任务说明 a:
将下面这篇关于 Redis AOF 重写结束后处理的文档完整照录一遍，一字不改。

文档:
'''
刚才所说,AOF 在持久化结束后,持久化过程产生的数据变更也会追加到 AOF 文件中。如果有留意定时处理函数 serverCorn():父进程会在子进程结束后,将 AOF 持久化过程中产生的数据变更,追加到 AOF 文件。这就是 backgroundRewriteDoneHandler() 要做的:将 server.aof_rewrite_buf_blocks 追加到 AOF 文件。

// 后台子进程结束后,redis 更新缓存 server.aof_rewrite_buf_blocks 追加到 AOF 文件中
// 在 AOF 持久化结束后会执行这个函数, backgroundRewriteDoneHandler() 主要工作是
// 将 server.aof_rewrite_buf_blocks,即 AOF 缓存写入文件
/* A background append only file rewriting (BGREWRITEAOF) terminated its work.
 * Handle this. */
void backgroundRewriteDoneHandler(int exitcode, int bysignal) {
        ......
        // 将 AOF 缓存 server.aof_rewrite_buf_blocks 的 AOF 写入磁盘
        if (aofRewriteBufferWrite(newfd) == -1) {
            redisLog(REDIS_WARNING,
                "Error trying to flush the parent diff to the rewritten AOF: %s", 
                strerror(errno));
            close(newfd);
            goto cleanup;
        }
        ......
'''
任务说明 b:
将下列条目从第一行起、直至包含“pos(726,47)”的那一行（含该行）重新写出，把其中的“Instruction:”一律改为“Directive:”，其余内容保持原样。

所给信息:
'''
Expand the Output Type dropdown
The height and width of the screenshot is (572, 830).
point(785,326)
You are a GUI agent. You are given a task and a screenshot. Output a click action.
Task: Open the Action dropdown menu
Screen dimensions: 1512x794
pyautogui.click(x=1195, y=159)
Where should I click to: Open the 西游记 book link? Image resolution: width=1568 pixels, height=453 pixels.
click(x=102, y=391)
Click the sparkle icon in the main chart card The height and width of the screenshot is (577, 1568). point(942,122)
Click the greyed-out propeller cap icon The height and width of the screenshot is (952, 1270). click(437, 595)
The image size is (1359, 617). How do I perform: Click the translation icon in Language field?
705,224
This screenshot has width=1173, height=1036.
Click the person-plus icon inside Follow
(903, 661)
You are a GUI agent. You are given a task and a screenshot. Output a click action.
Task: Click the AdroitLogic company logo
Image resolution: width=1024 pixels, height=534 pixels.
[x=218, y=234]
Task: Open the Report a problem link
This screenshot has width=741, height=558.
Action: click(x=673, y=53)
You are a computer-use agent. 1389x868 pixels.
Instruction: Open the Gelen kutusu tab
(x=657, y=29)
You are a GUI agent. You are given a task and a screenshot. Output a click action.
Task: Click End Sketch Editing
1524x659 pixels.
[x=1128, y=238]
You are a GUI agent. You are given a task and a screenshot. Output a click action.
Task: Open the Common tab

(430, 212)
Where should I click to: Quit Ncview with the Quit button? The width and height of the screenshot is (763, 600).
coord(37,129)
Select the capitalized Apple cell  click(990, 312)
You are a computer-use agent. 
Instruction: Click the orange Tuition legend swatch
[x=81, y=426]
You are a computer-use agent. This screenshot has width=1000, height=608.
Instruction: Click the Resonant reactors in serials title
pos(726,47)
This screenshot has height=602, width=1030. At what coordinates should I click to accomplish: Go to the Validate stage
'''
正确答案 a:
刚才所说,AOF 在持久化结束后,持久化过程产生的数据变更也会追加到 AOF 文件中。如果有留意定时处理函数 serverCorn():父进程会在子进程结束后,将 AOF 持久化过程中产生的数据变更,追加到 AOF 文件。这就是 backgroundRewriteDoneHandler() 要做的:将 server.aof_rewrite_buf_blocks 追加到 AOF 文件。

// 后台子进程结束后,redis 更新缓存 server.aof_rewrite_buf_blocks 追加到 AOF 文件中
// 在 AOF 持久化结束后会执行这个函数, backgroundRewriteDoneHandler() 主要工作是
// 将 server.aof_rewrite_buf_blocks,即 AOF 缓存写入文件
/* A background append only file rewriting (BGREWRITEAOF) terminated its work.
 * Handle this. */
void backgroundRewriteDoneHandler(int exitcode, int bysignal) {
        ......
        // 将 AOF 缓存 server.aof_rewrite_buf_blocks 的 AOF 写入磁盘
        if (aofRewriteBufferWrite(newfd) == -1) {
            redisLog(REDIS_WARNING,
                "Error trying to flush the parent diff to the rewritten AOF: %s", 
                strerror(errno));
            close(newfd);
            goto cleanup;
        }
        ......

正确答案 b:
Expand the Output Type dropdown
The height and width of the screenshot is (572, 830).
point(785,326)
You are a GUI agent. You are given a task and a screenshot. Output a click action.
Task: Open the Action dropdown menu
Screen dimensions: 1512x794
pyautogui.click(x=1195, y=159)
Where should I click to: Open the 西游记 book link? Image resolution: width=1568 pixels, height=453 pixels.
click(x=102, y=391)
Click the sparkle icon in the main chart card The height and width of the screenshot is (577, 1568). point(942,122)
Click the greyed-out propeller cap icon The height and width of the screenshot is (952, 1270). click(437, 595)
The image size is (1359, 617). How do I perform: Click the translation icon in Language field?
705,224
This screenshot has width=1173, height=1036.
Click the person-plus icon inside Follow
(903, 661)
You are a GUI agent. You are given a task and a screenshot. Output a click action.
Task: Click the AdroitLogic company logo
Image resolution: width=1024 pixels, height=534 pixels.
[x=218, y=234]
Task: Open the Report a problem link
This screenshot has width=741, height=558.
Action: click(x=673, y=53)
You are a computer-use agent. 1389x868 pixels.
Directive: Open the Gelen kutusu tab
(x=657, y=29)
You are a GUI agent. You are given a task and a screenshot. Output a click action.
Task: Click End Sketch Editing
1524x659 pixels.
[x=1128, y=238]
You are a GUI agent. You are given a task and a screenshot. Output a click action.
Task: Open the Common tab

(430, 212)
Where should I click to: Quit Ncview with the Quit button? The width and height of the screenshot is (763, 600).
coord(37,129)
Select the capitalized Apple cell  click(990, 312)
You are a computer-use agent. 
Directive: Click the orange Tuition legend swatch
[x=81, y=426]
You are a computer-use agent. This screenshot has width=1000, height=608.
Directive: Click the Resonant reactors in serials title
pos(726,47)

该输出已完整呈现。